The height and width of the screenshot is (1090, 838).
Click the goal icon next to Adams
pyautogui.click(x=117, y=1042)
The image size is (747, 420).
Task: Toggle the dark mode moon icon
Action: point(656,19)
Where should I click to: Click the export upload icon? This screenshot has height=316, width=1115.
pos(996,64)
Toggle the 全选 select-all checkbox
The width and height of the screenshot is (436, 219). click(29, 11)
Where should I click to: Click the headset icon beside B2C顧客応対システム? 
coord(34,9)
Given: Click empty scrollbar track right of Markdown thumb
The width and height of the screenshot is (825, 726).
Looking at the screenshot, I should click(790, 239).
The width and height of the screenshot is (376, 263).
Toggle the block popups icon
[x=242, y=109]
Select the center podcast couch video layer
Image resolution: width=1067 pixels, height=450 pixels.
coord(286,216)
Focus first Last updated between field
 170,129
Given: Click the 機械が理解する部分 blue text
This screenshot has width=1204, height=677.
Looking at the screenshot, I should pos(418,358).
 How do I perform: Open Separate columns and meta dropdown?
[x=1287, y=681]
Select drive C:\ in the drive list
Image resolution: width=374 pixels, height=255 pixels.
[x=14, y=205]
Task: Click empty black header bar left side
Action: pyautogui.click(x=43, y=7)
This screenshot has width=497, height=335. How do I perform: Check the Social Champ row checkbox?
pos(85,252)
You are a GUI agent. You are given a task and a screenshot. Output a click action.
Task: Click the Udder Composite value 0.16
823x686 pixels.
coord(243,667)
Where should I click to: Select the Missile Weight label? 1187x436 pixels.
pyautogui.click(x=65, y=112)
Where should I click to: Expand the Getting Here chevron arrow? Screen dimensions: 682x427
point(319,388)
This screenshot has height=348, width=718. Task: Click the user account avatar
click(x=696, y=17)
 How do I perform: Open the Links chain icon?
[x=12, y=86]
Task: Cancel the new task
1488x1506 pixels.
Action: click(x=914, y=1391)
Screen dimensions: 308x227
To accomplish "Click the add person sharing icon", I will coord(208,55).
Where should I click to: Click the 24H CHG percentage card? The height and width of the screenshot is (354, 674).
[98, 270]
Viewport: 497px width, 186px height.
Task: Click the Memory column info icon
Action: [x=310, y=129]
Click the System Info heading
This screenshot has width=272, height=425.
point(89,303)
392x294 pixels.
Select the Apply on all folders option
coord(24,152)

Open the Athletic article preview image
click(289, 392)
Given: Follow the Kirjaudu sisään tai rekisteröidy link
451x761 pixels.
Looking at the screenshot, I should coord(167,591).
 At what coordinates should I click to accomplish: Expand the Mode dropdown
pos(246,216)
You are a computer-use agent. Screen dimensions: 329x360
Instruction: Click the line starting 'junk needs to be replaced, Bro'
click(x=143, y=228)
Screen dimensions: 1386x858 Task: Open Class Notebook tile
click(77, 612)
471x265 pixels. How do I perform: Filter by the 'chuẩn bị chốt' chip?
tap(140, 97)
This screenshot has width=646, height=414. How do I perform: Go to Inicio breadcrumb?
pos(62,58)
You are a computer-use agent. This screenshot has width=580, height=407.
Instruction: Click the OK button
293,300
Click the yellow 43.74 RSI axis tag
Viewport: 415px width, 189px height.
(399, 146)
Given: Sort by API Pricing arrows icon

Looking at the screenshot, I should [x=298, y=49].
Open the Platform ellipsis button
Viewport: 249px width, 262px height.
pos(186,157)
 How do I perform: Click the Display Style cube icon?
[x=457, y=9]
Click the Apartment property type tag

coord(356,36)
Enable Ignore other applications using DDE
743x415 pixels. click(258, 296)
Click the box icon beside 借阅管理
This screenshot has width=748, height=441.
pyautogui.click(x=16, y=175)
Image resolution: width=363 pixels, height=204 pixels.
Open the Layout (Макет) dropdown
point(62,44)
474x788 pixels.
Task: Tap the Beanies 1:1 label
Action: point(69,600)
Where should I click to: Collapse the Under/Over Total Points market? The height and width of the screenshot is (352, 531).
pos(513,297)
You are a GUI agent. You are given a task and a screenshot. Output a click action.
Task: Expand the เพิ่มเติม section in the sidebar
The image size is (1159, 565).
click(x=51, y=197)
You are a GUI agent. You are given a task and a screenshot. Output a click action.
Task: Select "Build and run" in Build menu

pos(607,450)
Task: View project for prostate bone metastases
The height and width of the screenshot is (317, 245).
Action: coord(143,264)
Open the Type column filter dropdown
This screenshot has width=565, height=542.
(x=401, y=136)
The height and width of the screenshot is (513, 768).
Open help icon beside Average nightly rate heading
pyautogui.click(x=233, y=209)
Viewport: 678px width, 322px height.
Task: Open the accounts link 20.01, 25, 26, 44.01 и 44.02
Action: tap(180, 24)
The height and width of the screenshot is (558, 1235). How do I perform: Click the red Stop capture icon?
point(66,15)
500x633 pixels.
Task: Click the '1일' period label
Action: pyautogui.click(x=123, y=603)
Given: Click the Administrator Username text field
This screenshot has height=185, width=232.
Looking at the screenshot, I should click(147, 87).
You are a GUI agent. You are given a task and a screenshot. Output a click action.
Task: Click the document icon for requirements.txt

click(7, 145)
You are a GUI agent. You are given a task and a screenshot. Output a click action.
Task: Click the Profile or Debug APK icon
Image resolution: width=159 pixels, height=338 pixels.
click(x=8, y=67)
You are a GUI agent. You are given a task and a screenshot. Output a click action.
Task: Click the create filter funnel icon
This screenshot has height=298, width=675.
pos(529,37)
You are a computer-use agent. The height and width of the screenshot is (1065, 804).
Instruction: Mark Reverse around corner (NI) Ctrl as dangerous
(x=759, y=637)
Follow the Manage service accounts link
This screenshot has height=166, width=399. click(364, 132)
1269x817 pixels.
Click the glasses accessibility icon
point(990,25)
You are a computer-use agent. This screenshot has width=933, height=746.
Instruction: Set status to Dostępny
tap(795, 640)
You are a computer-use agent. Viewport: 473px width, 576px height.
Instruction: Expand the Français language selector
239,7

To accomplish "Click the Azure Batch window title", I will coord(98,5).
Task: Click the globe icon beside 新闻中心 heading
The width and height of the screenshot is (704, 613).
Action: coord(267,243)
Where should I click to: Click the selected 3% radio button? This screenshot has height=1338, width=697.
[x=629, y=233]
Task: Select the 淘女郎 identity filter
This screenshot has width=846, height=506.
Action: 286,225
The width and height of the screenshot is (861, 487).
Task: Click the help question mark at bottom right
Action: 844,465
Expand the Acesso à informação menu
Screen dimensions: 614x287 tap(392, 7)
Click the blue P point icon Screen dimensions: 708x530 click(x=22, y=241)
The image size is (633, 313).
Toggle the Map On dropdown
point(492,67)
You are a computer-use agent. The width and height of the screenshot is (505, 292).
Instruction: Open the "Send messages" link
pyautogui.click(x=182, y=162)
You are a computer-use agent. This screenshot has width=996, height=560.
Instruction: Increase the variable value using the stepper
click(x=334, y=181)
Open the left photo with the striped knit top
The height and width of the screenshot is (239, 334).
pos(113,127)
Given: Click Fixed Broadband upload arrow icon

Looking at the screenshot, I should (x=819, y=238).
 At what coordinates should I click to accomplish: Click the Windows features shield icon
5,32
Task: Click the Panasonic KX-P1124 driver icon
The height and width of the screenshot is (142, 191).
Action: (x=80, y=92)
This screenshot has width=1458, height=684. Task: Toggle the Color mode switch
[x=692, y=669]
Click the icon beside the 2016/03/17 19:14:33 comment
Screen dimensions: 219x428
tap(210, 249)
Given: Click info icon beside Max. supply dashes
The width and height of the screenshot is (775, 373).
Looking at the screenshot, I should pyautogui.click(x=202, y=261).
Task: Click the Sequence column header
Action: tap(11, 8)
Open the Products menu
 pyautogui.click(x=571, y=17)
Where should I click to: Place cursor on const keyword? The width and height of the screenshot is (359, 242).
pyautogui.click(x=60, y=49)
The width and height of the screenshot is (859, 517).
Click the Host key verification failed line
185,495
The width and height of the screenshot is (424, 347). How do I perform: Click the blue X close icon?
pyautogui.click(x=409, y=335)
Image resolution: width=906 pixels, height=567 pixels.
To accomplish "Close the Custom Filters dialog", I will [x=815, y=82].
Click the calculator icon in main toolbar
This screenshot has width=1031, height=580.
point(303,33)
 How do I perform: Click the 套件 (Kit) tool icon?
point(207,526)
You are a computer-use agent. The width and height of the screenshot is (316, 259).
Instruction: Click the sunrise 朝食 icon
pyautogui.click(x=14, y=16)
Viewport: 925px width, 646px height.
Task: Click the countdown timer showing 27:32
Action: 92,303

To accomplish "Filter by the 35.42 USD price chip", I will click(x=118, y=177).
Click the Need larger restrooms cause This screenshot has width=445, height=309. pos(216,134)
○ ○ ○ ○ ○ ○ ○
** PROBLEM TO SOLVE **
Could you write out, exactly as they stand, only the lines above that begin at the line with "The width and height of the screenshot is (859, 517)." and stop after the line with "Image resolution: width=906"?

** EXERCISE ANSWER **
The width and height of the screenshot is (859, 517).
Click the Host key verification failed line
185,495
The width and height of the screenshot is (424, 347). How do I perform: Click the blue X close icon?
pyautogui.click(x=409, y=335)
Image resolution: width=906 pixels, height=567 pixels.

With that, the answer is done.